** Activity **
How many lines in the material below include the string "Plans"? Only the number should be given.
◇ ◇ ◇ ◇
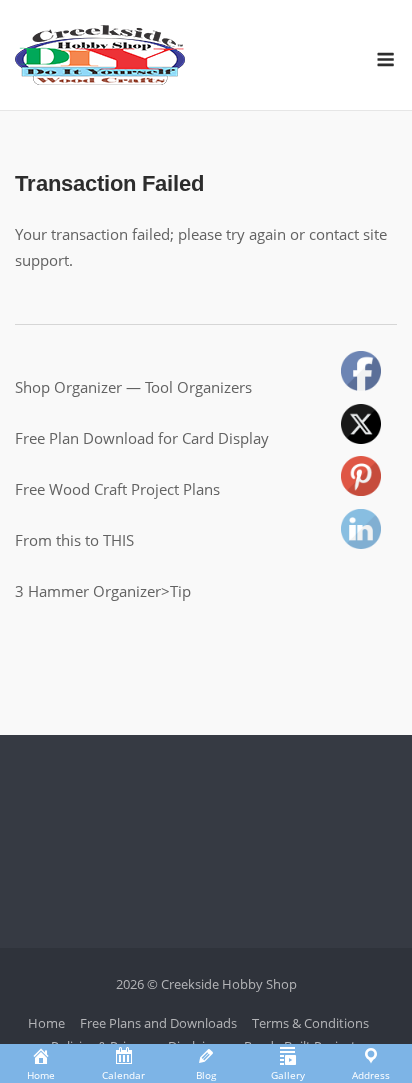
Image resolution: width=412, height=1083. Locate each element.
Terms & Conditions (310, 1023)
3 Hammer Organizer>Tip (103, 591)
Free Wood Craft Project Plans (117, 489)
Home (46, 1023)
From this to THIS (74, 540)
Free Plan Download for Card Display (142, 438)
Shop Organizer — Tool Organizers (133, 387)
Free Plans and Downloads (158, 1023)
◇ ◇ ◇ ◇
** Response below **
2